• **Problem to solve**: Without including any pictures, retype exactly the lines from the top of the records through the line containing "This screenshot has width=1920, height=914.", that final line included.

[Screenshot grounding data]
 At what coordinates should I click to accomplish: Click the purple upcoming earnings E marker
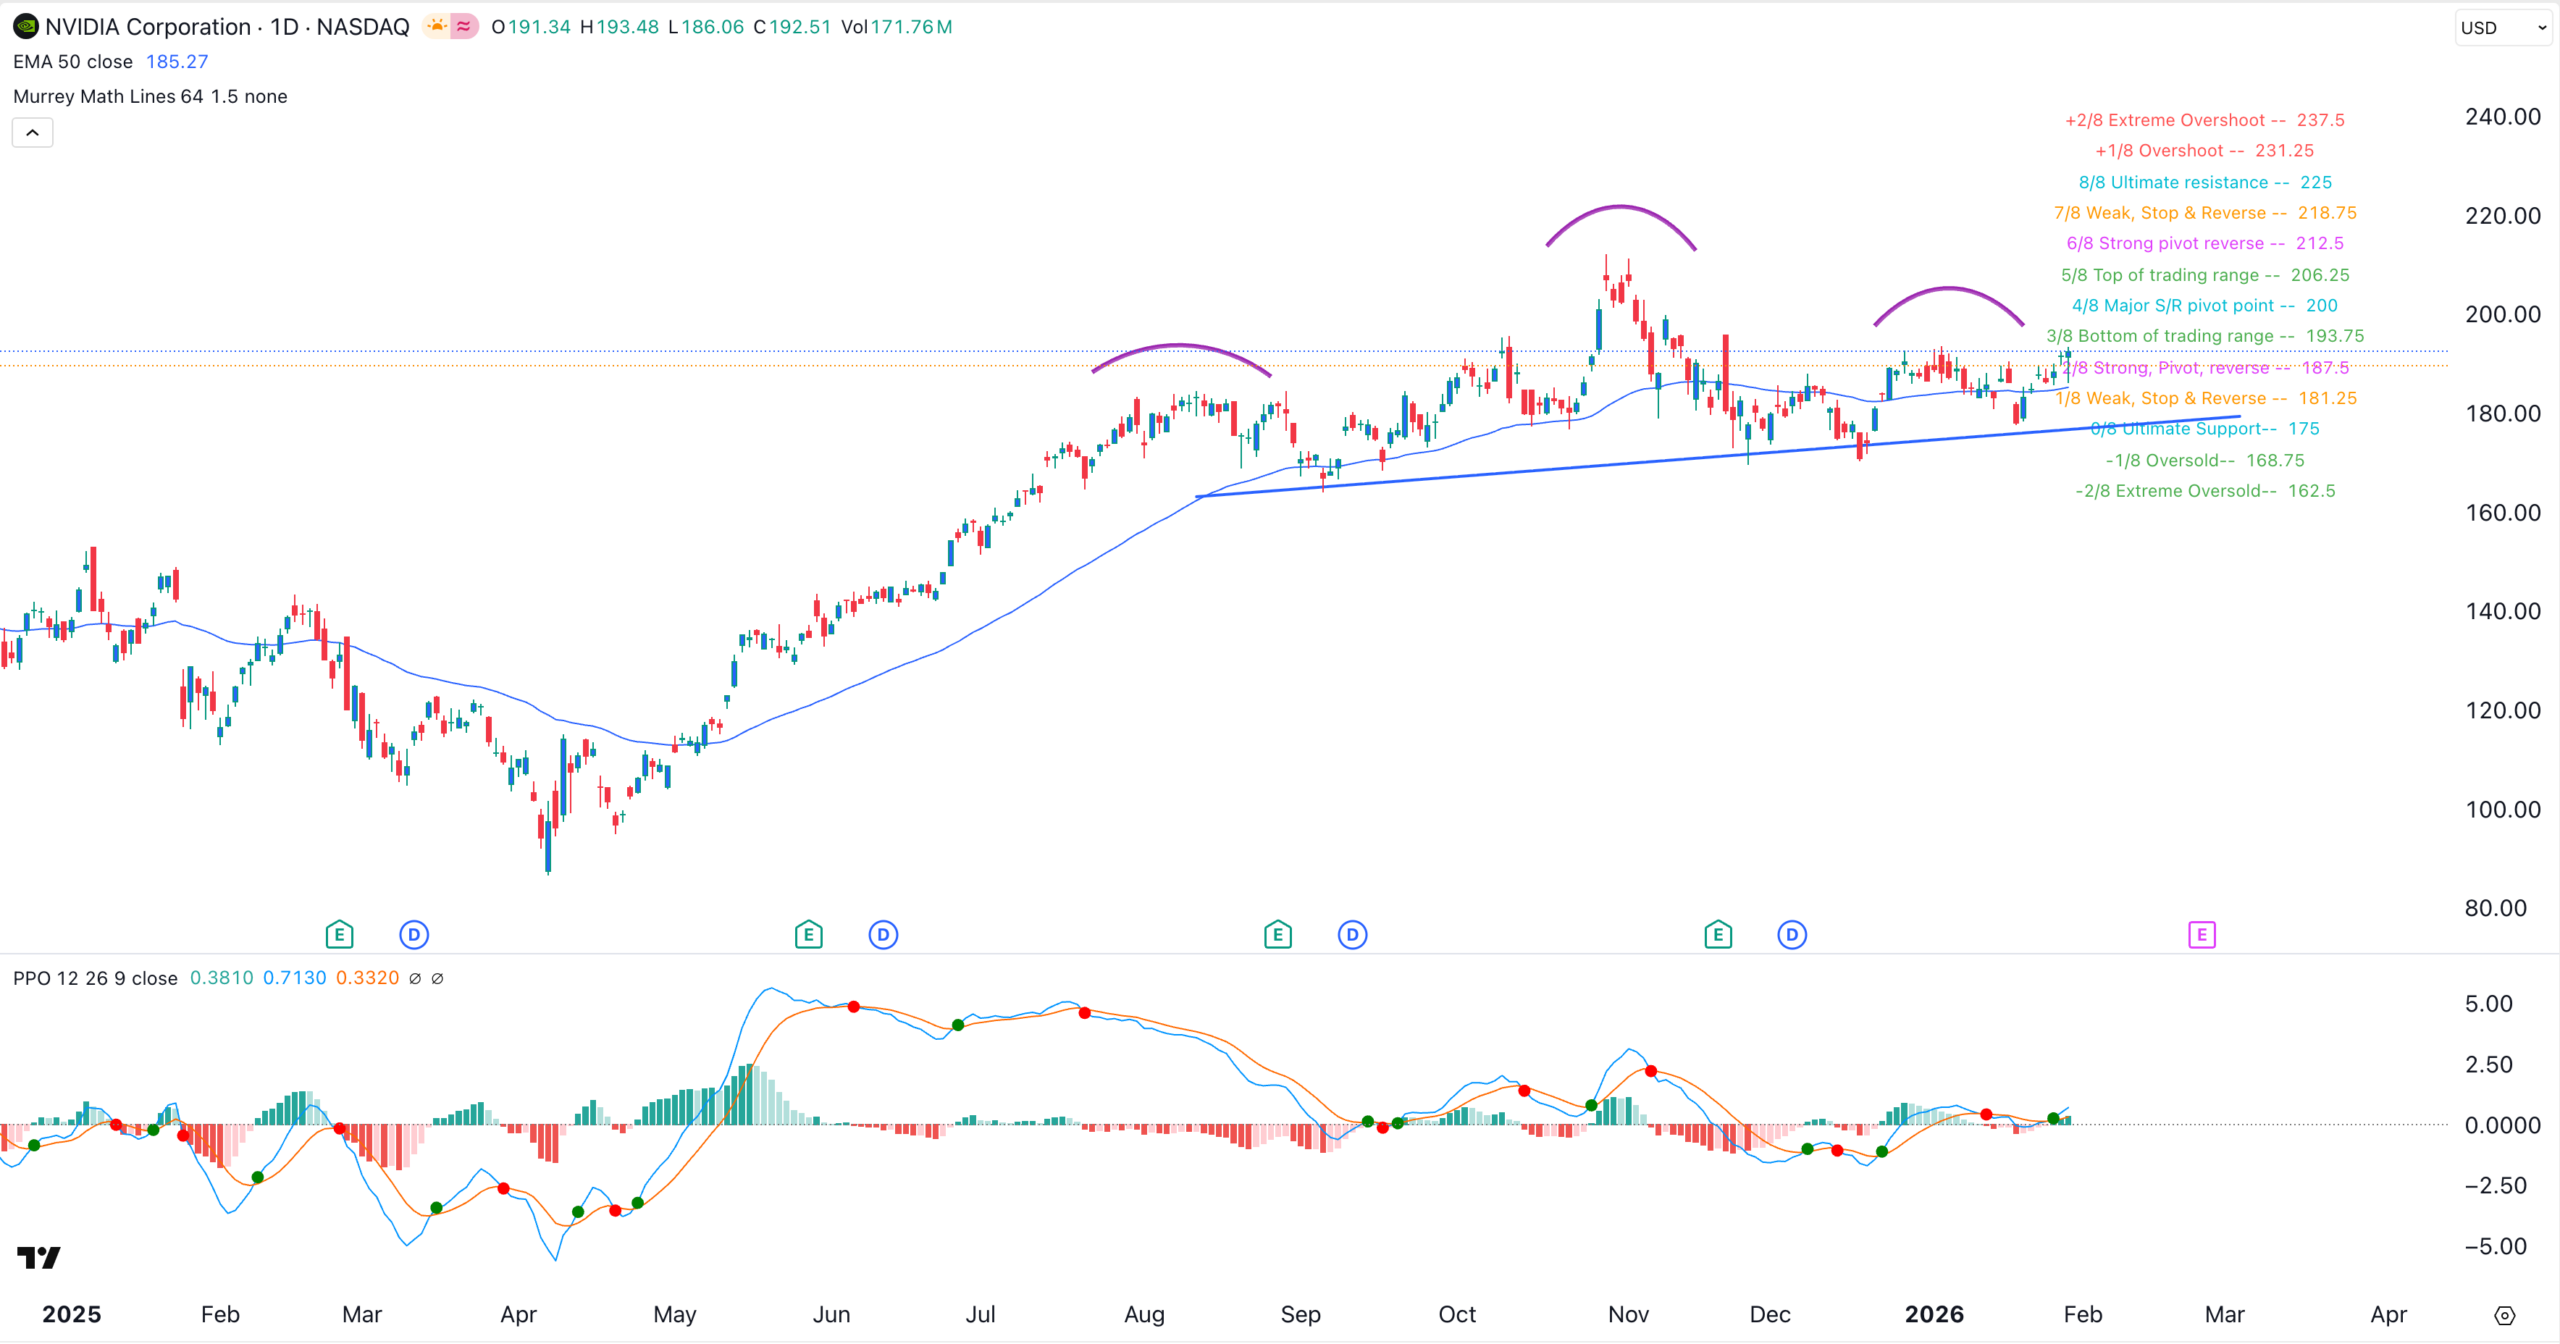click(2201, 935)
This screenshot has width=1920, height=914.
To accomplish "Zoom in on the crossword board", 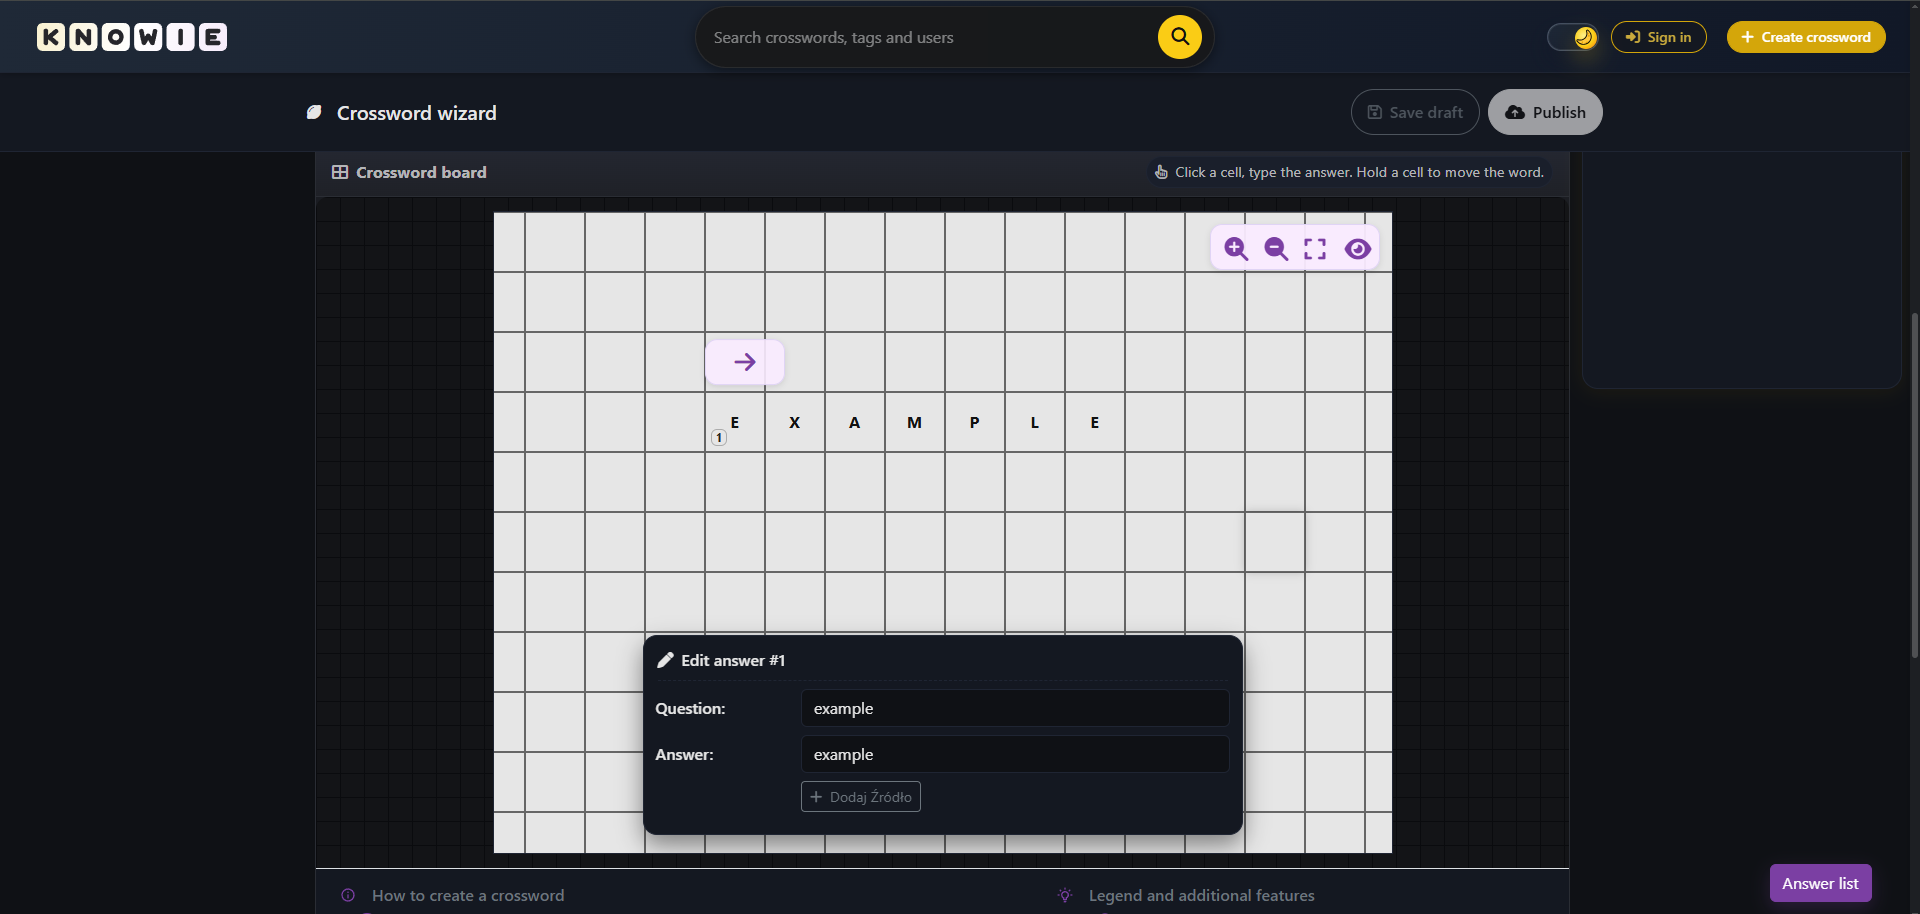I will coord(1236,248).
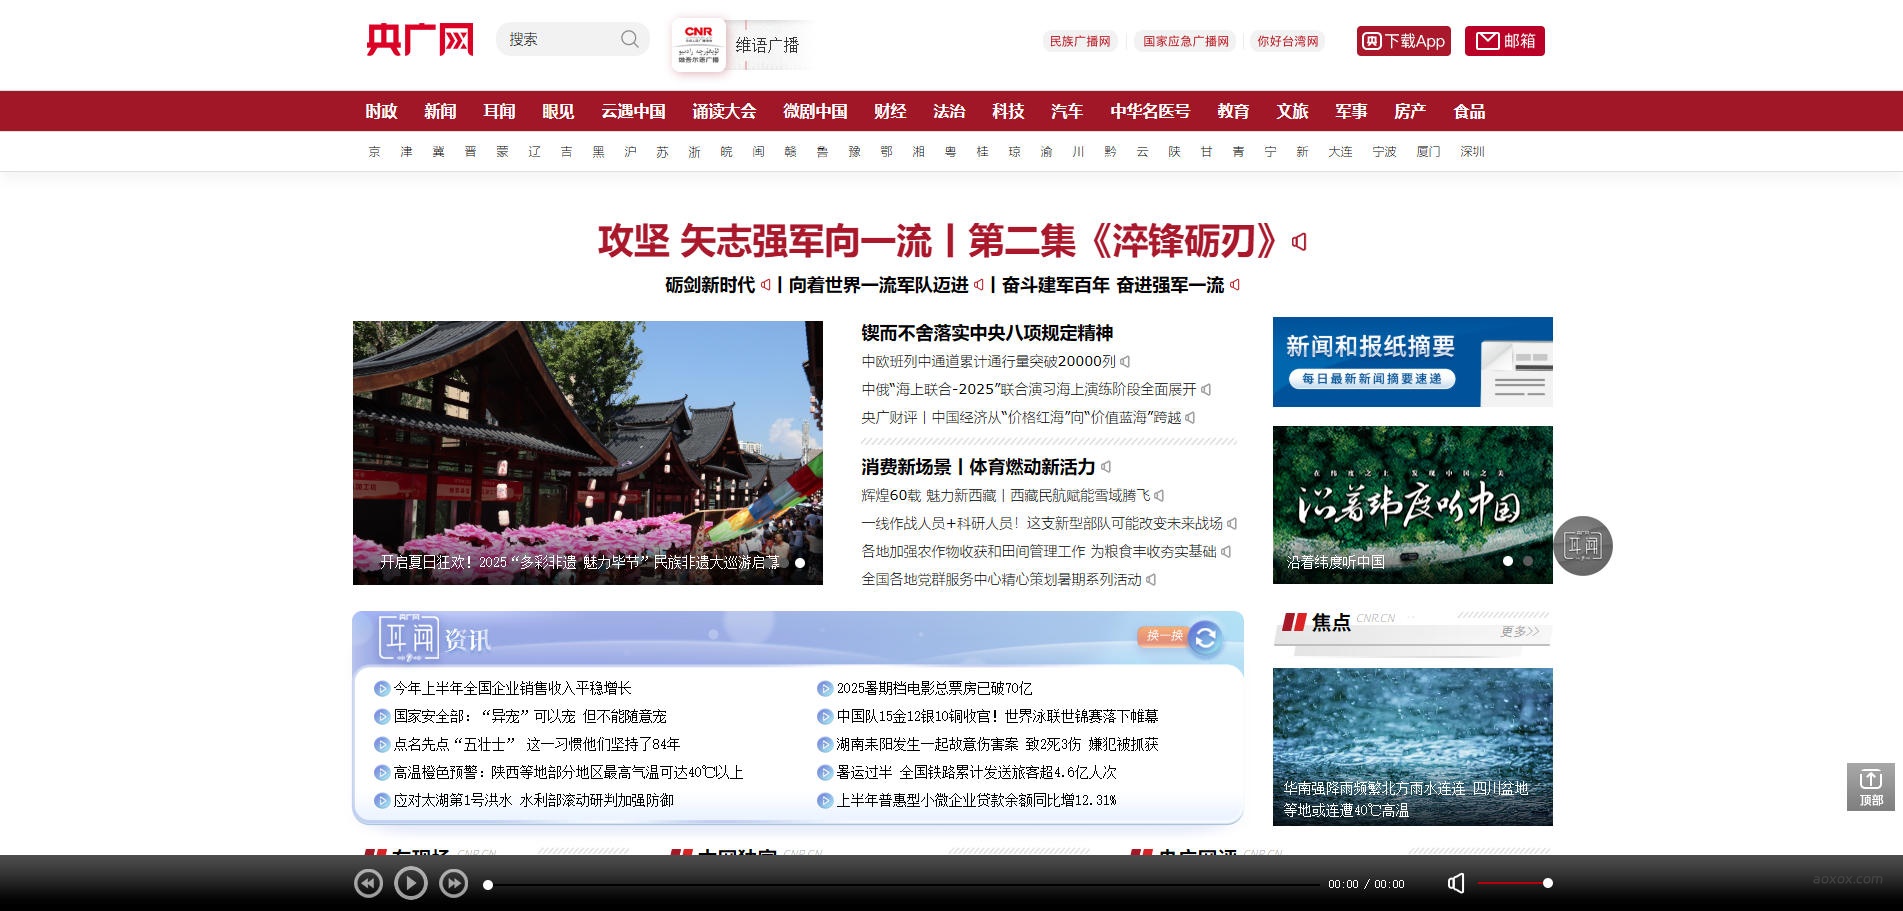1903x911 pixels.
Task: Click the speaker icon next to 砺剑新时代
Action: [766, 285]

• **Task result**:
 At what coordinates should I click to accomplish: Click the purple upcoming earnings E marker
click(2201, 935)
This screenshot has width=1920, height=914.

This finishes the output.